Mumbai : Those waiting to get cheaper air tickets with peak travel season end nearing may not get those ground-hitting prices any time soon. The reason being that government-owned oil companies increased the price of jet fuel by a steep 9.2% on Wednesday, the fourth such increase since February in line with the surge in global oil prices. Airlines are likely to pass on the fuel price surge to fliers.
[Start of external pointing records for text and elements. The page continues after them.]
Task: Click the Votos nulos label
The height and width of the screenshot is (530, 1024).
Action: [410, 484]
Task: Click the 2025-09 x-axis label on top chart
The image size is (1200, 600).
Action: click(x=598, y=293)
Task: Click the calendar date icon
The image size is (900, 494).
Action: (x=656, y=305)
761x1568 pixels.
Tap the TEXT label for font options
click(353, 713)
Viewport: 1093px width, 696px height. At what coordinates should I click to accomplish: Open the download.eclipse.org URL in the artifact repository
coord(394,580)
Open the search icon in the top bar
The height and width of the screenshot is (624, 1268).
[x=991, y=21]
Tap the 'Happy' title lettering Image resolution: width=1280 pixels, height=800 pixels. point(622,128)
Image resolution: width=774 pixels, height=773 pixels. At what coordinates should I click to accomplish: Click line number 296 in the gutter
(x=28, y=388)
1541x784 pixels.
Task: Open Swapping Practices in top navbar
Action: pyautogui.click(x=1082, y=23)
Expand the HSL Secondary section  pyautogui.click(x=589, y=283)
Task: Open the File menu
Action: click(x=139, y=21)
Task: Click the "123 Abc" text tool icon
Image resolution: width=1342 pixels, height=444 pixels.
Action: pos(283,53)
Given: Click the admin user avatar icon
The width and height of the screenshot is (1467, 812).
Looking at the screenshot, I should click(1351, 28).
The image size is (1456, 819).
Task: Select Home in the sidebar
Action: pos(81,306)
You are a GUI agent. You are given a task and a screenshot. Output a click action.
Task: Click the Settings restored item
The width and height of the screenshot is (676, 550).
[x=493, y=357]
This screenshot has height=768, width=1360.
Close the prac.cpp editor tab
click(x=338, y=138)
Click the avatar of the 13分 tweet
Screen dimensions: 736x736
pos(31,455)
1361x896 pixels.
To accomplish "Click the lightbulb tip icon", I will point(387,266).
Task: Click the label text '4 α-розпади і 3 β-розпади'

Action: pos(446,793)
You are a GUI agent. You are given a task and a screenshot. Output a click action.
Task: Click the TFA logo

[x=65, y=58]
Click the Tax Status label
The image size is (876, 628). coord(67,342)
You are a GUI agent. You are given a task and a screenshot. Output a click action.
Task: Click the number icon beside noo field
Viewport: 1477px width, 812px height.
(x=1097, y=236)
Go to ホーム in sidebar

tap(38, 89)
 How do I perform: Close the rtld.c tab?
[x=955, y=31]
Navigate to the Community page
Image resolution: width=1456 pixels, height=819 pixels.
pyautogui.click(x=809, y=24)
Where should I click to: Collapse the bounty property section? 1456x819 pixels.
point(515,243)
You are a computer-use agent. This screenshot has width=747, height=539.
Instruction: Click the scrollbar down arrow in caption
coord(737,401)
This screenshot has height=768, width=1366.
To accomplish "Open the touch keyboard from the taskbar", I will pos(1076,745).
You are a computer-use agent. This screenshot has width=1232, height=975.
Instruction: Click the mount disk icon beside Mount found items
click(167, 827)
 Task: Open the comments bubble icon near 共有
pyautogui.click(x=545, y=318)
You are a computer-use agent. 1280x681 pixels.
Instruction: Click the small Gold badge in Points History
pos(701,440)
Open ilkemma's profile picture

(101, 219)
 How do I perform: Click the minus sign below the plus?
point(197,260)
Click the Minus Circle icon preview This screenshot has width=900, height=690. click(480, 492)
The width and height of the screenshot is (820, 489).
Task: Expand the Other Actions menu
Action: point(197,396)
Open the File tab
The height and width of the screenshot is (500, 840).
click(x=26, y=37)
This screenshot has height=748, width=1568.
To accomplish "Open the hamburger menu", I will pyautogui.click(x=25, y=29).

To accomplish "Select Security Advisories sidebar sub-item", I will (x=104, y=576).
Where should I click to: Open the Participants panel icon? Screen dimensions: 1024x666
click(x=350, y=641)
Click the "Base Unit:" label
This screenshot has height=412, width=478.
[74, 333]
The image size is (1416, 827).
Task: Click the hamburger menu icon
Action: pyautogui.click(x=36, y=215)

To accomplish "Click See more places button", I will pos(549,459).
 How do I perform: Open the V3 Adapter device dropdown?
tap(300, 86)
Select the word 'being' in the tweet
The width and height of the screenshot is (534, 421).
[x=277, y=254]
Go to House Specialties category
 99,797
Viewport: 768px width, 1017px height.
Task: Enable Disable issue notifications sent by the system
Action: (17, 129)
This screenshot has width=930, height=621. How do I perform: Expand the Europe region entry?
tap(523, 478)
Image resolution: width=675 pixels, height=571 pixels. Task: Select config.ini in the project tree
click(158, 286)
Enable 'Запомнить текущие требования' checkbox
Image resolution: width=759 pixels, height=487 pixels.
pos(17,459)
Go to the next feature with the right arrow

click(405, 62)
"The increase in fuel price will surely force airlines to maintain high fares, which is not good for the passengers as well as for the aviation industry," said Iqbal Mulla, president of aviation and tourism consultancy group Global Tourism Council. None of the airlines was immediately available for comment. According to aviation industry analysts, the jump in jet oil prices will hit airlines' bottom line, and they then will hesitate to bring fares to the new normal, which generally happens after the end of the peak season in July. Jet fuel, also called as aviation turbine fuel (ATF), accounts for more than 40% of the carrier's operating cost. Prices vary from state to state depending on the sales tax.
Airlines will still lower fares during the non-peak season, but they will try to keep the rates in mind," said Irfan Khan, a travel industry insider. According to travel agents, the average fare during the non-peak season hover about 20-30% less than the peak season. For example, the average Mumbai-Leh fares was Rs12,212 during May this year which comes down to around Rs8,000-9,000 during the non peak season. Similarly, on Delhi-Port Blair route, the average fare last month was Rs9,147 which normally goes down to Rs7,000 on an average. Further, the airlines routinely come up with discount offers as Indigo, Spicejet, Air India, AirAsia, GoAir, where tickets were announced to have been sold on first-come-first-serve basis for as low as Rs511 as base price.
Oil companies began increasing prices this March after three cuts starting in December 2015. On March 1, the ATF price was marked up by 12%, followed by an 8.7% increase in April and a minor mark-up of 1.5% on May 1. The ATF price in Mumbai as on June 1 increased to Rs45,700.55 per kilolitre as against Rs41,756.16 on May 1. Similarly it stood at Rs 41,171.91 on April 9. On March 10, the price was declared at Rs 38,425.94 while the price was mere Rs 34,284.02 on February 1.
Airfares have been at a low level for the past more than a year due to dip in global oil prices. However, now, it is seeing some correction because of which most airlines in India have had a healthy balance sheet.